I see these two ways to solve this issue:
* Make the behavior of `crc` consistent with `minikube`, also invoke `cleanKubeconfig` method while stopping cluster. * While stopping the cluster, only set `current-context` field in kubeconfig to `""`. Keep `Clusters`, `AuthInfos` and `Contexts` inside the kubeconfig.
If it's easy to regenerate Clusters, AuthInfos and Contexts on cluster start, we can go with the first option and remove everything, especially if the code for that already exists.

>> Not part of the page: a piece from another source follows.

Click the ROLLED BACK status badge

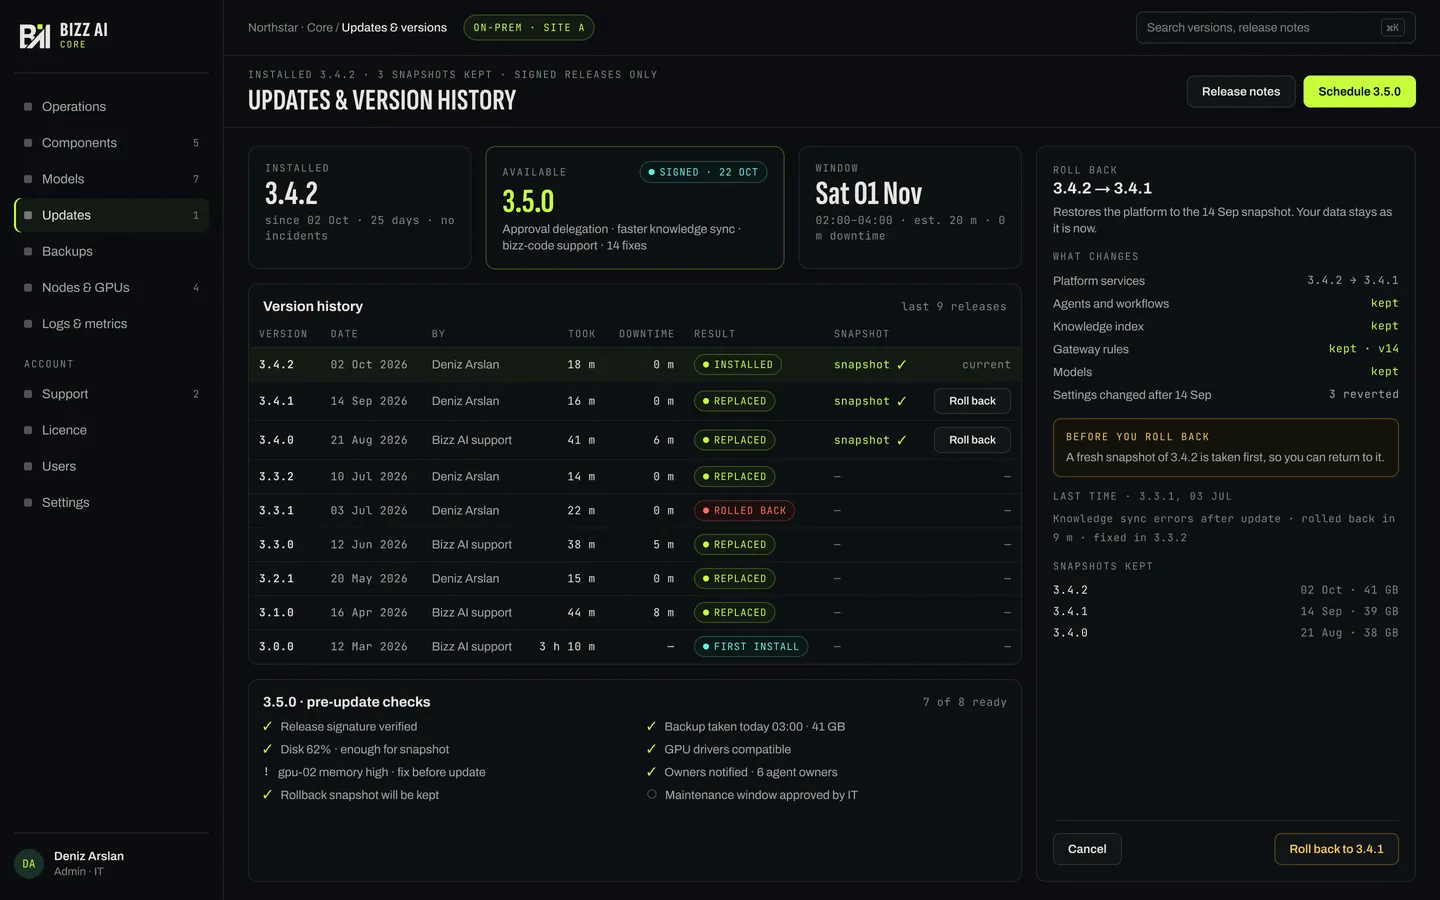[745, 511]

I have made the changes (https://github.com/rohankanojia-forks/crc/commit/473485b47f94262cac9e1004e65a54ec163a0633) but I'm seeing a strange behavior (not sure if it's due to my code changes or whether I'm testing it incorrectly)
When I do crc start after crc stop (that has cleaned up kubeconfig), I get this error:
# Stop CRC cluster
/home/rokumar/go/src/github.com/crc-org/crc/out/linux-amd64/crc stop
INFO Stopping the instance, this may take a few minutes...
Stopped the instance
# Check kube config
~ : $ cat .kube/config
apiVersion: v1
clusters: null
contexts: null
current-context: ""
kind: Config
preferences: {}
users: null
# Start cluster again
~ : $ /home/rokumar/go/src/github.com/crc-org/crc/out/linux-amd64/crc start
WARN A new version (2.42.0) has been published on https://developers.redhat.com/content-gateway/file/pub/openshift-v4/clients/crc/2.42.0/crc-linux-amd64.tar.xz
INFO Using bundle path /home/rokumar/.crc/cache/crc_okd_libvirt_4.15.0-0.okd-2024-02-23-163410_amd64.crcbundle
INFO Checking if running as non-root
INFO Checking if running inside WSL2
INFO Checking if crc-admin-helper executable is cached
INFO Checking if running on a supported CPU architecture
INFO Checking if crc executable symlink exists
INFO Checking minimum RAM requirements
INFO Check if Podman binary exists in: /home/rokumar/.crc/bin/oc
INFO Checking if Virtualization is enabled
INFO Checking if KVM is enabled
INFO Checking if libvirt is installed
INFO Checking if user is part of libvirt group
INFO Checking if active user/process is currently part of the libvirt group
INFO Checking if libvirt daemon is running
INFO Checking if a supported libvirt version is installed
INFO Checking if crc-driver-libvirt is installed
INFO Checking crc daemon systemd socket units
INFO Checking if vsock is correctly configured
WARN Preflight checks failed during `crc start`, please try to run `crc setup` first in case you haven't done so yet
capabilities are not correct for /home/rokumar/go/src/github.com/crc-org/crc/out/linux-amd64/crc
When using regular crc I'm able to start cluster successfully .
@rohanKanojia you need to perform crc setup every single time when you build new binary.